- Settle in Vogue.
- Born: 18 January 1891 Clapham, London
- Died: 24 September 1980 (aged 89) Worthing, West Sussex, England
- Occupations: Journalist and fashion editor

= Alison Settle =

British fashion journalist and editor (1891–1980)

Alison Towers Settle née Alison Violet de Froideville Fuchs (18 January 1891 in Clapham, London – 14 September 1980 in Worthing, Sussex) was a British fashion journalist and editor. Settle's career in fashion journalism spanned over seven decades, from the 1910s to the 1970s. She wrote for publications including The Observer and The Lady, edited British Vogue from 1926 to 1935, and belonged to government bodies tasked with improving British design and taste. Alison Settle's archive is located at the University of Brighton Design Archives.

==Personal life==
She was the second child of Margaret (Maggie) Campbell Munro and Georg Friedrich Gotthilf Fuchs de Froidville, Premier Lieutenant of the Landwehr and descendant of the Central European aristocratic family Monod de Froideville.
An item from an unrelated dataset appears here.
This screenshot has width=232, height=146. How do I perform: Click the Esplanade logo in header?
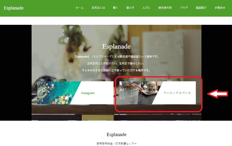[13, 8]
Her older brother was the zoologist Harold Munro Fox. In 1914, she became engaged to the barrister Alfred Towers Settle, marrying him four years later in November 1918. Alfred died of tuberculosis in 1925, leaving Settle with their two young children Margaret and John. She never remarried.
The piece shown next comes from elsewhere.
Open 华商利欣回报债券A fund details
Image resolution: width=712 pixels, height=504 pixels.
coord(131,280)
For forty years, she lived in Steyning, Sussex. She died in Worthing in September 1980, at 89. Her ashes were interred with her husband's in Barrow-in-Furness. A memorial service was held at St Brides Church, Fleet St where Hardy Amies and David Astor led the tributes.

==Career==
Settle started work on Fleet Street in 1916, writing her first columns for The Daily Mirror. She was soon writing the women's pages of The Sunday Pictorial under the pen-name Kiki. By the early 1920s she was also writing a column for Eve magazine on society gossip.

In 1926, Settle became editor of British Vogue, working for Edna Woolman Chase, the American editor-in-chief of the three existing editions of Vogue, staying in her position for the next 9 years. Under her management, the magazine first employed Cecil Beaton and introduced features such as "Dressing on a Budget".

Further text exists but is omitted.